The growing importance of the building-operations manager in commercial real estate

August 28, 2012

Although much of the discussion about energy efficient buildings is centered on the technology and products that help to lower costs and emissions for commercial structures, one major part of the process is often left out of the talk: the building-operations manager.

According to HPAC Engineering magazine, there are many titles that are given to the person who operates buildings and controls the various tenants located within the structure, but these individuals are often left out of the equation when upgrades are made to the commercial real estate that they oversee.

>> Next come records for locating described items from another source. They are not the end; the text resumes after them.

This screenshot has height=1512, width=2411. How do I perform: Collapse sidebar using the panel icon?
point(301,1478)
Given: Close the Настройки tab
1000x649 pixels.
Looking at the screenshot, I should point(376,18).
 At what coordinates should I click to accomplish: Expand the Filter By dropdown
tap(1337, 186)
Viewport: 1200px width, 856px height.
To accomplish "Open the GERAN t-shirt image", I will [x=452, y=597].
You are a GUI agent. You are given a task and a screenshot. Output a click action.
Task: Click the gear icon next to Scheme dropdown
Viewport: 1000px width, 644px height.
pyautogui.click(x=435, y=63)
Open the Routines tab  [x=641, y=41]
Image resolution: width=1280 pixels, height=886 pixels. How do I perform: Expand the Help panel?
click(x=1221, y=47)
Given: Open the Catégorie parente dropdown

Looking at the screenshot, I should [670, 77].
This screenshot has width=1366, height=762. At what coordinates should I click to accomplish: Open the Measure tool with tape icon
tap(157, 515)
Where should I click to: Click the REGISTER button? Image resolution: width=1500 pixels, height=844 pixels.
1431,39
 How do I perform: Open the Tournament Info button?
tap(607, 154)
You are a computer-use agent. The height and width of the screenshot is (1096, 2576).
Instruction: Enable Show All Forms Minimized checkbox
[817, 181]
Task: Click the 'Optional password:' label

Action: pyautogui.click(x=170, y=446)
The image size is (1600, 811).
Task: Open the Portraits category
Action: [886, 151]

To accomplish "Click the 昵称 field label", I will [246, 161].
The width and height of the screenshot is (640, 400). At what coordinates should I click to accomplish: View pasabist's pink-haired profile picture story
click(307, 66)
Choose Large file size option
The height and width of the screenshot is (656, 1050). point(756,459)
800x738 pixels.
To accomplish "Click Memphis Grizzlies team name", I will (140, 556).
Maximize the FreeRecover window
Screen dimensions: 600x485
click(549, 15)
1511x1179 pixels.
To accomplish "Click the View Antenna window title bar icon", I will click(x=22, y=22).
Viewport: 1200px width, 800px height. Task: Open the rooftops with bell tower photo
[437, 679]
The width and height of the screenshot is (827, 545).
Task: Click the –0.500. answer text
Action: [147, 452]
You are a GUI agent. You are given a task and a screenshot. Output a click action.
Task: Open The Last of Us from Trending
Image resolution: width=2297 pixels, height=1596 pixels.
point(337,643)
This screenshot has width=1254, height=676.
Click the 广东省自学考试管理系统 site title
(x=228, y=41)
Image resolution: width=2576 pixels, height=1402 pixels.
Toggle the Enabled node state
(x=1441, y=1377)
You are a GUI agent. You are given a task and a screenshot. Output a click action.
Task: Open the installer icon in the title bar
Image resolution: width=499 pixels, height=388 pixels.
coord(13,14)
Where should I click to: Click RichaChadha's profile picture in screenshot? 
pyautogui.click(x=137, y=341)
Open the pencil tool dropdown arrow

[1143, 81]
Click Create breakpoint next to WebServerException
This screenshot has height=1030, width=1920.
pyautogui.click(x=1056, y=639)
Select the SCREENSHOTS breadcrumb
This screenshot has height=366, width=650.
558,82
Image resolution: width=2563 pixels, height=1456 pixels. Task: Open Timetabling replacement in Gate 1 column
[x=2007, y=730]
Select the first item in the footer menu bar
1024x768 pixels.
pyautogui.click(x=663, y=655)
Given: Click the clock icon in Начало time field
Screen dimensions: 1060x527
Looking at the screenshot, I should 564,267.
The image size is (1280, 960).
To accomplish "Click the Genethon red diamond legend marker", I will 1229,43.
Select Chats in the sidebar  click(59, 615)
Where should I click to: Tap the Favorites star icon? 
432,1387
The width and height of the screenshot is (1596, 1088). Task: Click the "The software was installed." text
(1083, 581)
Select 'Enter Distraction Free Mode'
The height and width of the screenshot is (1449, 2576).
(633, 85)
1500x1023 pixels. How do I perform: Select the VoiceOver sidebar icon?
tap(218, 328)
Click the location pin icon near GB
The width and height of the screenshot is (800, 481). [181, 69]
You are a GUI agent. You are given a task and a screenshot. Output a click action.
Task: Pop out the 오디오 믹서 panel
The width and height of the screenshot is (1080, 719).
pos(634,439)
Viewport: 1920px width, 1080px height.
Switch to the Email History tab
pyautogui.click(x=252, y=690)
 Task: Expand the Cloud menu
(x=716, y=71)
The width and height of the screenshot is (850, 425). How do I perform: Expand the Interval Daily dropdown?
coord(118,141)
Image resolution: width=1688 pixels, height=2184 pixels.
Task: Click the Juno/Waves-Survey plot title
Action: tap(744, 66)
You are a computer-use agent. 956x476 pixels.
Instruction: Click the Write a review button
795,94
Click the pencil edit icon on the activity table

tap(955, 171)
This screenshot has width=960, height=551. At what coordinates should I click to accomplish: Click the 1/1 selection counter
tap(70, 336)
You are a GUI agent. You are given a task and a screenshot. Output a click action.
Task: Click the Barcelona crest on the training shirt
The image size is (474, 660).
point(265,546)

These individuals need to be on board with any changes that occur, as they can, and should be a critical component of a building's successful operation. The human influence on the situation is often lost in the shuffle, and the management of tenants by this individual can have a much broader impact than any specific installation.

According to the news outlet, along with the human component, people in the industry should also consider maximizing the efficiency related to new technologies such as iPads, smart phones, building-automation systems (BAS), advanced HVAC control systems, web-based interfaces and maintenance management systems. A small upfront expenditure can help to minimize the potential for human error, as the building-operations manager should be equipped with the latest devices that help them monitor energy use and allotment of resources.

This type of all-encompassing approach to greening commercial real estate – working from the ground up and from people to technology – is what the Energy Efficient Buildings Hub (EEB Hub) is trying to distribute around the industry.

The EEB Hub is one of the many efforts sponsored by the U.S. Department of Energy to try and reduce consumption levels in the country. Innovation Hubs like this are used to create private-public partnerships and to expedite the transition to more efficient practices across a number of sectors.

According to Next American City, these innovation Hubs are part of how an entire sector can be influenced by the successful implementation of technology combined with joint federal, local and private funding.

Because the private sector is likely to avoid any large upfront expenditures in areas that may offer limited short-term results, it is increasingly necessary for these projects to receive government funding and public support.